Let’s take a look at Mitt Romney’s Health Care plan using his own outline (“Mitt’s Plan”) on his website.
Romney’s approach to health care reform summarized:
- “Kill Obamacare” – There seems to be no chance Romney would try to fix the Affordable Care Act––he would repeal all of it.
- No new federal health insurance reform law – There is no indication from his policy outline that he would try to replace the health care reform law for those under age-65 (“Obamacare”) with a new federal law–his emphasis would be on making it easier for the states to tackle the issue as he did in Massachusetts.
- Small incremental steps – His approach for health insurance reform for those under age-65 relies on relatively small incremental market ideas when compared to the Democrats big Affordable Care Act–tort reform, association purchasing pools, insurance portability, more information technology, greater tax deductibility of insurance, purchasing insurance across state lines, more HSA flexibility.

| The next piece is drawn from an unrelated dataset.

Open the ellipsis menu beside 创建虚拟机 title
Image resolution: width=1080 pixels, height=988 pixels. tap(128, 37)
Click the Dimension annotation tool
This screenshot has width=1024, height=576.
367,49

- Getting the federal government out of the Medicaid program – He would fundamentally change Medicaid by putting the states entirely in control of it and capping the annual federal contribution–“block-granting.”
- Big changes for Medicare – Romney offers a fundamental reform for Medicare beginning for those who retire in ten years by creating a more robust private Medicare market and giving seniors a defined contribution premium support to pay for it.